Goal of the exercise: Put everything from the line containing "Where should I click to: Reload" down to the line containing "click(x=122, y=39)", both included, into a Markdown table with the columns Row and Line. Number each line in order and leave out blank lines.

Exercise input:
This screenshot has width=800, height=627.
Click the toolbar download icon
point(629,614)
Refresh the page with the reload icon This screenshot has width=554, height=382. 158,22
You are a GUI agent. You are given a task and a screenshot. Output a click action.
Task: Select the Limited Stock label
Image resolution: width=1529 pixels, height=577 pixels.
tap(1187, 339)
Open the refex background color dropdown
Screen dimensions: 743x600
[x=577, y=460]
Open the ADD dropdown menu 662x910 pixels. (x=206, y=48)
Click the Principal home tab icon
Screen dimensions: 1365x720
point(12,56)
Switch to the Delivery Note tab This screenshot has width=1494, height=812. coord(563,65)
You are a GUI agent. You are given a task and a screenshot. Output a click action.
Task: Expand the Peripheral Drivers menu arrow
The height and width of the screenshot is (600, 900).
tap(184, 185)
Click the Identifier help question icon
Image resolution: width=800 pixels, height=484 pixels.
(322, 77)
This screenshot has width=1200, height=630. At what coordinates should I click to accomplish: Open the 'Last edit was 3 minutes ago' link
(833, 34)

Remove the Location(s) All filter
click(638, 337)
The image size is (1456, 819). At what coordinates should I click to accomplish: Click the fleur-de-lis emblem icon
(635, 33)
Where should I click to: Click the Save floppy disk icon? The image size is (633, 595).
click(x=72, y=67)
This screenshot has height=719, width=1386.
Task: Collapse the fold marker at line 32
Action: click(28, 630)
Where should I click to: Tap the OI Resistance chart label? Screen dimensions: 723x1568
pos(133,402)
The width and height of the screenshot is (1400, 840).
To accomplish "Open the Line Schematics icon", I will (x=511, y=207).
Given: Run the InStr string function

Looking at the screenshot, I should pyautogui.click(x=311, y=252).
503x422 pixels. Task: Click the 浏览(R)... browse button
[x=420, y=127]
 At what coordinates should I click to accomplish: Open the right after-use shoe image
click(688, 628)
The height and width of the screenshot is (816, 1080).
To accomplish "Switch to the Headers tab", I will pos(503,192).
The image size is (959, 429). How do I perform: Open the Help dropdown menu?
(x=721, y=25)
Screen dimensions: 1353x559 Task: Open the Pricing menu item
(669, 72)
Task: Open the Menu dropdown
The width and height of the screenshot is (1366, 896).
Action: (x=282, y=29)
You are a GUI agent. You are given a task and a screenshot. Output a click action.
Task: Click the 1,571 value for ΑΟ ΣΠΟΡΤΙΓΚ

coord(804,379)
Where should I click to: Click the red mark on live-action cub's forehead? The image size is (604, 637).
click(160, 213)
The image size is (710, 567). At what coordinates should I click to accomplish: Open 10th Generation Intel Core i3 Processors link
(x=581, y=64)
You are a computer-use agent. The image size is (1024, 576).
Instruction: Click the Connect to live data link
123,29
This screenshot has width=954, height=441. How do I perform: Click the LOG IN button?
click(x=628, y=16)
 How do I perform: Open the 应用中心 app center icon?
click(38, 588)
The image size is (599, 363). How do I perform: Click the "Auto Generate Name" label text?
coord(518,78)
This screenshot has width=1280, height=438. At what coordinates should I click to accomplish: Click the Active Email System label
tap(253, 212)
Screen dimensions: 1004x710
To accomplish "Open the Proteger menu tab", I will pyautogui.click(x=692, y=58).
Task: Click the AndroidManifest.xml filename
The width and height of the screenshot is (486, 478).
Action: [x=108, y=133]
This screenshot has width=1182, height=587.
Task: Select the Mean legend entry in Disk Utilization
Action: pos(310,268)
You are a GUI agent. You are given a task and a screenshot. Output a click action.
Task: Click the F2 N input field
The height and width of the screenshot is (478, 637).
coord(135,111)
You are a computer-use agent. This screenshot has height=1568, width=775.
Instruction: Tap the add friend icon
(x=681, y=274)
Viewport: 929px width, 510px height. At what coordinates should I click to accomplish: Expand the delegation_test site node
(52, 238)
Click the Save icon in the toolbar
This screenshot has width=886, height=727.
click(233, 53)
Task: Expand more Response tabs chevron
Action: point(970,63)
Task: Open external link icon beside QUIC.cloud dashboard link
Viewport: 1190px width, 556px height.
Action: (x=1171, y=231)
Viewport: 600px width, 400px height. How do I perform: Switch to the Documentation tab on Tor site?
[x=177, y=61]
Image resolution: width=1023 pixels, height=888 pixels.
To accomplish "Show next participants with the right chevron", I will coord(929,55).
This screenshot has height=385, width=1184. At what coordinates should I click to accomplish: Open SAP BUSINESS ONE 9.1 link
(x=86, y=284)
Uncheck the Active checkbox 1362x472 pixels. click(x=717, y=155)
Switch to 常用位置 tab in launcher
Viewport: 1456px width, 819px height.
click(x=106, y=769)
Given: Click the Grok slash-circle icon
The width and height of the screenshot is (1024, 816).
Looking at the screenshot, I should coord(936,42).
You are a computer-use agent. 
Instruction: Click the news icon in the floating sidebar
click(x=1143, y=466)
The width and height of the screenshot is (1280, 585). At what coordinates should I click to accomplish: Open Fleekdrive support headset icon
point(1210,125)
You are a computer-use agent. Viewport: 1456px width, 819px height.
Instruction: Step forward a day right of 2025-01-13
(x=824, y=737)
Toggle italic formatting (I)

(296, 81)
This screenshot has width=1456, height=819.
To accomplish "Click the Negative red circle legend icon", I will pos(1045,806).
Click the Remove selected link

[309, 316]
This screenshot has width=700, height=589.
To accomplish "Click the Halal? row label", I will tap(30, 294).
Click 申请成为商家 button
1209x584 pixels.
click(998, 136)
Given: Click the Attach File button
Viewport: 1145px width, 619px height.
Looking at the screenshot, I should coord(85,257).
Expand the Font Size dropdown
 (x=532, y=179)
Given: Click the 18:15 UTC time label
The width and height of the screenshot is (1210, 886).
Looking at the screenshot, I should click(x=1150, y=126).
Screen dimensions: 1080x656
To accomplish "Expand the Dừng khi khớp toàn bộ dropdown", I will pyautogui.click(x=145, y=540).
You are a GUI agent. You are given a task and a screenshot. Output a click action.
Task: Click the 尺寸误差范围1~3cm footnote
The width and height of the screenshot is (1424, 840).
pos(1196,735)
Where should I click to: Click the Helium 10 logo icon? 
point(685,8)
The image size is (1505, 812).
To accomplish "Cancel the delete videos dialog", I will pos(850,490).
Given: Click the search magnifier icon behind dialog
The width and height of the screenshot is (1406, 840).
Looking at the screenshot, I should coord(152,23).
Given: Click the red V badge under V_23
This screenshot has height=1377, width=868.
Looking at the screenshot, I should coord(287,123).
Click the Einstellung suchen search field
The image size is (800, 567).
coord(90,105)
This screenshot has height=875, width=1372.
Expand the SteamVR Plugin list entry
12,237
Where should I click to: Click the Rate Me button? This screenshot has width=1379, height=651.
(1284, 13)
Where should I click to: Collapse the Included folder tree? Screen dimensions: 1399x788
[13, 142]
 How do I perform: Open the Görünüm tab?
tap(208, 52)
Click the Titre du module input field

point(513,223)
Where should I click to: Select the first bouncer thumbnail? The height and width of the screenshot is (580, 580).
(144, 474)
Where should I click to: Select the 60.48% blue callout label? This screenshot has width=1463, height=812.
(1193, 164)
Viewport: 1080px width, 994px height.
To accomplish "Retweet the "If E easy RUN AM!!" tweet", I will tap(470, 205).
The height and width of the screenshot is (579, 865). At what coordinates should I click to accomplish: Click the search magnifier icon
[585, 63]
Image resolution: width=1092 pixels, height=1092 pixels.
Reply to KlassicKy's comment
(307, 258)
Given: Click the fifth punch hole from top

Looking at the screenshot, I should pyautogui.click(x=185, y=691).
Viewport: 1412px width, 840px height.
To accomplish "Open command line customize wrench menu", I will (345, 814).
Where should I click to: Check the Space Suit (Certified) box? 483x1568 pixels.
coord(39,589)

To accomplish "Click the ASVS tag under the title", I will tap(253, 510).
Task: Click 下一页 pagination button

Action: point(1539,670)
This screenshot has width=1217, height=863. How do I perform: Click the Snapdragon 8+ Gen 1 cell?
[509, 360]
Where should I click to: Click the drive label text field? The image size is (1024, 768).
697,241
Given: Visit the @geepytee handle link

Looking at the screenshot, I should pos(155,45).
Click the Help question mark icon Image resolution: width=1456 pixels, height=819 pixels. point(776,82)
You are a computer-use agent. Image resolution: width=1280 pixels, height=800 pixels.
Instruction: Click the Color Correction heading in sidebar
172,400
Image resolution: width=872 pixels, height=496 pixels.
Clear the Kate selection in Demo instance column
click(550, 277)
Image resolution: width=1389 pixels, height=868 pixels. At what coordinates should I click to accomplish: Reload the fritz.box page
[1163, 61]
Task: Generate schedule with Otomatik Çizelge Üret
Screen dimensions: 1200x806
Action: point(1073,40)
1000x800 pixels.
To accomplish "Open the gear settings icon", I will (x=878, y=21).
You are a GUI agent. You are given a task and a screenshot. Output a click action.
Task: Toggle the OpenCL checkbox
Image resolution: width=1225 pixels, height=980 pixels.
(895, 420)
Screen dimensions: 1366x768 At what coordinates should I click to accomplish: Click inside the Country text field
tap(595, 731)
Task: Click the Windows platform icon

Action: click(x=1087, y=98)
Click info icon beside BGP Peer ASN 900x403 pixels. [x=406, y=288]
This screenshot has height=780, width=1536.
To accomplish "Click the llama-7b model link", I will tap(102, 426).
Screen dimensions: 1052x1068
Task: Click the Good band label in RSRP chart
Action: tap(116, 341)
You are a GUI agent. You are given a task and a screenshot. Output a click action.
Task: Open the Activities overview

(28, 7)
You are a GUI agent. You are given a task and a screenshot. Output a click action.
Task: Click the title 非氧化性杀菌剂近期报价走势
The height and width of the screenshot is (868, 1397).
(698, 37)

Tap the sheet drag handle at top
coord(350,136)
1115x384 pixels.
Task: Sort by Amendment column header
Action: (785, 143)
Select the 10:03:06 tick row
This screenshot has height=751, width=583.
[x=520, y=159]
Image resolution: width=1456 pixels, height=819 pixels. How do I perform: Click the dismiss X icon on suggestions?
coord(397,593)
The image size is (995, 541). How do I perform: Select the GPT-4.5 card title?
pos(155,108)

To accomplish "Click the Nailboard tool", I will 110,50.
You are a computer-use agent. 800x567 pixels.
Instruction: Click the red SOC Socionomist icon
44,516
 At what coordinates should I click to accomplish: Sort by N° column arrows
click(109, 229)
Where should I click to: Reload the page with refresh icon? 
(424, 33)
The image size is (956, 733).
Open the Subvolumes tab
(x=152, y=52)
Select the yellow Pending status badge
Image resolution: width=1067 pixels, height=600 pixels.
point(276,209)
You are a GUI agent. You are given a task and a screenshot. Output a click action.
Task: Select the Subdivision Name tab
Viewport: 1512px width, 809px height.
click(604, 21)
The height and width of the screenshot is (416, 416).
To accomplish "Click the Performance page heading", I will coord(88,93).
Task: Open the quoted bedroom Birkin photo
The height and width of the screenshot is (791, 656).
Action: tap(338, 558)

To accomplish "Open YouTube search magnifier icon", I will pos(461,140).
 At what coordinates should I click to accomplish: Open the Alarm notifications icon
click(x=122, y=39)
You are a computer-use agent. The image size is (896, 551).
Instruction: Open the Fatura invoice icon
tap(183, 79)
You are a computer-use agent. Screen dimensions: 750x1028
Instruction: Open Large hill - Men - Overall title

Complete output:
| Row | Line |
|---|---|
| 1 | Where should I click to: Reload the page with refresh icon?  |
| 2 | (424, 33) |
| 3 | The image size is (956, 733). |
| 4 | Open the Subvolumes tab |
| 5 | (x=152, y=52) |
| 6 | Select the yellow Pending status badge |
| 7 | Image resolution: width=1067 pixels, height=600 pixels. |
| 8 | point(276,209) |
| 9 | You are a GUI agent. You are given a task and a screenshot. Output a click action. |
| 10 | Task: Select the Subdivision Name tab |
| 11 | Viewport: 1512px width, 809px height. |
| 12 | click(604, 21) |
| 13 | The height and width of the screenshot is (416, 416). |
| 14 | To accomplish "Click the Performance page heading", I will coord(88,93). |
| 15 | Task: Open the quoted bedroom Birkin photo |
| 16 | The height and width of the screenshot is (791, 656). |
| 17 | Action: tap(338, 558) |
| 18 | To accomplish "Open YouTube search magnifier icon", I will pos(461,140). |
| 19 |  At what coordinates should I click to accomplish: Open the Alarm notifications icon |
| 20 | click(x=122, y=39) |